Wednesday, March 7, 2007

Myths about Developers

In our process of implementing Agile and Lean, I have realized that there are things said or thought of about developers that Agile/Lean are showing as myths. If you still believe these statements are correct (or have developers believing them as well), you need to change your thinking if you want to adopt Agile/Lean. I used to believe some of these myself until I was surprised to find something much different.

Myth 1: Developers make poor testers. We established an entire QA department based on this myth. Developers don't like to test. Developers don't know how to do it. Developers are too close to their code. Developers should not test their own work. We said these things thinking that testing was a unique skill that could only be taught to non-developer types. What we realized is that these skills can be taught to anyone but few developers really know how to think about tests. The value of QA (or other testers) is to make sure that multiple people validate the test results. Two heads are better than one.

Myth 2: Developers do not work well in teams. It is thought that most developers by nature are introverted, and would rather go off and work in the corner than interact with others. Therefore, they we thought they would have a hard time with the teamwork that is required of Agile and Lean. What we realized is that developers just want to make sure there is value working in teams and they will come out of the comfort zones if it makes sense to accomplish more as a team. I will agree that for some this is an easier process than others, but eventually I have seen all developers warm up to working with others on a team.

Myth 3: Developers are not good in front of customers. Developers are too technical for customers. They talk above their heads. They don't have great communication skills. They are too brash and abrupt. They don't really care about what the customer wants. These are things that I have heard (and perhaps even said). However, just like testing Developers just haven't received the proper training and experience to work with customers. For most, it isn't natural to them. But, if you have them working often with customers they learn quickly. The customers also learn how to adapt to working with technical people. In the process, they learn the value of some of the "technical talk". Agile/Lean forces everyone to think in terms of the customer and working more directly with customers (or customer representatives).

Myth 4: Developers only care about coding. I just want to get back to my real job. When we used to use Waterfall, I would hear these words ALL the time from developers. After spending days and days in requirements and design meetings, I couldn't really blame them. However, I knew the value that they brought to those meetings in addition to the knowledge they gained to do a better job of coding. Agile helps developers get to coding more often, which is what they love. While at the same time, they appreciate the time to understand what needs to be accomplished. It's now the time it takes to do that is in matter of minutes or hours instead of days and weeks (and sometimes months!).

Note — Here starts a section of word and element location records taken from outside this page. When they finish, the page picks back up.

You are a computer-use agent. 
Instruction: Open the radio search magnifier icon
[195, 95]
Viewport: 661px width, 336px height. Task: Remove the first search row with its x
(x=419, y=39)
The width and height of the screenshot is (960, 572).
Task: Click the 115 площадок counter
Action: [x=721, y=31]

Myth 5: Developers want everything figured out at once. As we first implemented Agile, I got some push back from Developers that doing things in pieces would lead to poor architectures, design, missing requirements, etc. With Waterfall, they believed that they were able to get all of those right at the beginning of each project. However, I reminded them that pretty much every project we found changing requirements which lead to changing design which lead to changing architecture. So really how valuable was it to figure everything out in the front?? With that question posed, they gave it a try. And found that they could more easily adjust architecture, design, code by working on things in increments.

Myth 6: Developers cannot self-organize or self-improve. As a manager, this is where I really learned that this was a myth. I honestly thought that project managers and myself as a functional manager needed to be there to identify where improvements needed to be made and make the team implement those improvements (whether or not they truly understand the improvements). As a result, the team became dependent on management to make things better. Those dependencies became bottlenecks, because we would try to implement big changes instead of a lot of little changes. I also thought it was management's job to help assign tasks to people and make sure those people stayed on task. Again, this caused more bottlenecks. Here, the role of management was to REMOVE bottlenecks, yet we were BECOMING the bottleneck. All because of this notion that developers needed management to do these things for them. What developers really needed was practices that provided them the focus, direction, feedback and autonomy to do their work well. They are in the best place to know how to do their jobs well, so shouldn't they be the ones who figure out how best to accomplish that? When management backs off and the teams realize that it is their responsibility to improve things, they will do so. Plus, in the process they will feel better about themselves, their role in the company and their feelings about management.